Aldığı eğitimden sonra İlk defa 1900 yılında bir Ramazan ayında cerre çıkıyor. O yıllarda her yerde hoca olmadığı için genç hocalar bir köye ya da bir camiye giderek, Ramazan boyu namaz kıldırıp vaaz ederek ücret alırlardı, işte buna “cerre çıkma” denirdi.
Hasankale müftüsü Reşit Efendi evinde misafir ediyor bir görev sırasında.
Müftü, genç Kemal’in kabiliyetini görünce, kendisine diyor ki;
“İlmi irfan İstanbul’da olur.
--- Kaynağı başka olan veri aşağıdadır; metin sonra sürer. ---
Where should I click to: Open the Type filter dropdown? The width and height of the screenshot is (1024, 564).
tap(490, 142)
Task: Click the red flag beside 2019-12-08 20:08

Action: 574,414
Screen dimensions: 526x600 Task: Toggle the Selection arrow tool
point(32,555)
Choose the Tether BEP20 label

Okumak için İstanbul’u görmek lazımdır…”
Bu söz genç Kemal’e çok büyük tesir ediyor.
Rize’ye nüfus kâğıdını yenilemeye gidiyor, sonra tekrar Erzurum’a geri dönerek bu defa da İstanbul macerasını başlatıyor.
İstanbul’a gitme niyetini Ağabeyi Süleyman’a hiç açmıyor, çünkü bir yandan da ticaret yapan ağabeyinin kendisini yanından ayırmak istemediğini düşünüyor.
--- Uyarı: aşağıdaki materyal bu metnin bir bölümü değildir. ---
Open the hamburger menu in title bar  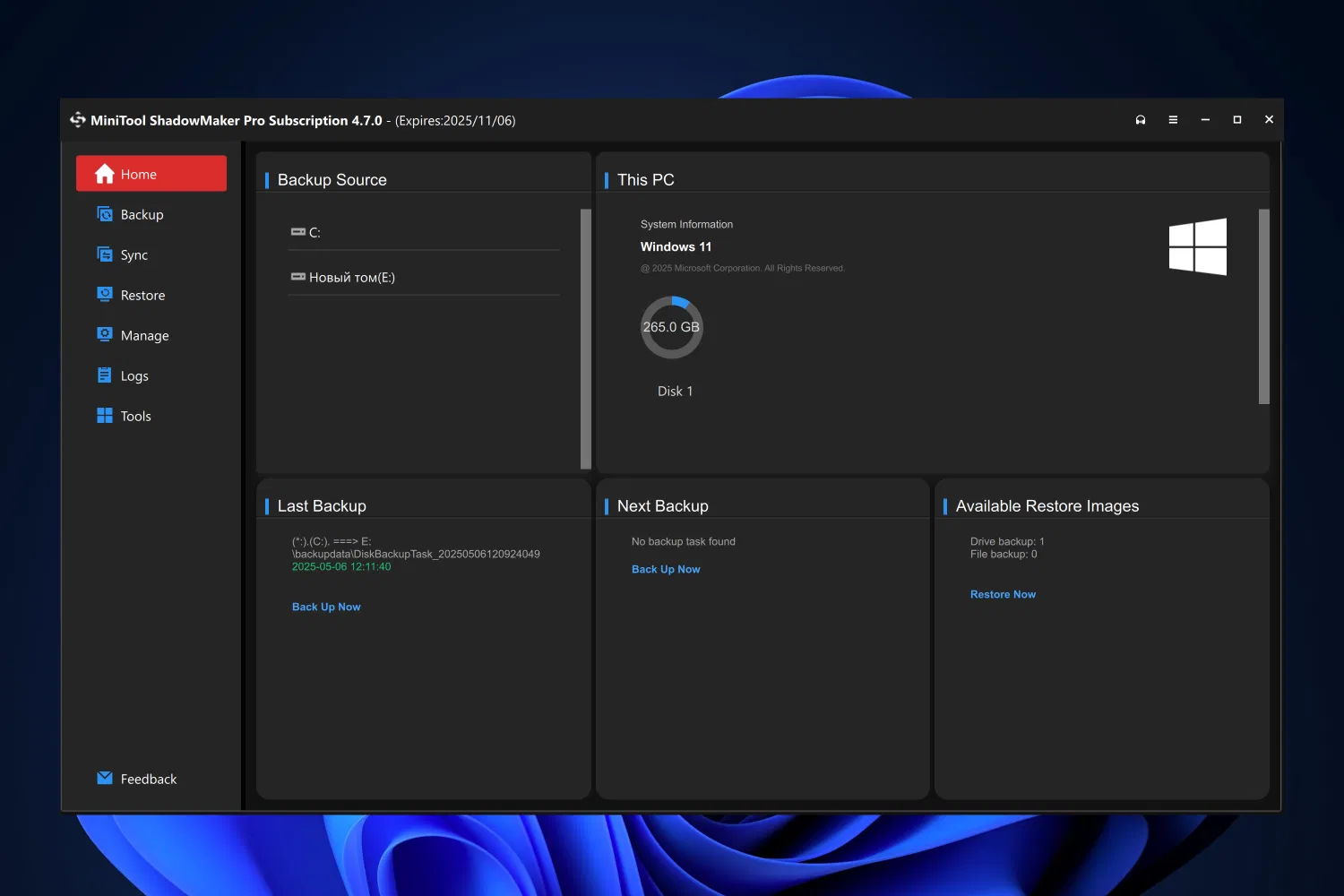[1173, 118]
Nihayet İstanbul yolculuğu başlıyor.
O yıllarda İstanbul’a gitmek izinle olduğu için sıkı bir soruşturma geçirmiş ve gitmesi için bir maninin olmadığı görmüştü. O soruşturmada, telgraf tellerinin İstanbul’a kadar uzandığını öğrenmiş ve bu direkleri takıp ederek bu yolu yalnız gidebileceğine kendisini inandırmıştı.
Genç Kemal; sabah şafakla yola çıktıktan sonra tam yedi günde Erzurum’dan Trabzon’a ulaştığını ifade ediyor anılarında. Trabzon’a varınca İstanbul yolunun birinci aşamasını geçtiğini düşünerek sevinç duyuyor. Trabzon’da baya bir macera yaşadıktan sonra, İstanbul’a gemi ile gidemeyeceğini, çünkü parası yetmeyeceğinden dolayı gittiği yerde aç kalacağını düşünerek Ramazan ayı başlamadan bu defa Samsun’a gitmek için yayan yola koyuluyor.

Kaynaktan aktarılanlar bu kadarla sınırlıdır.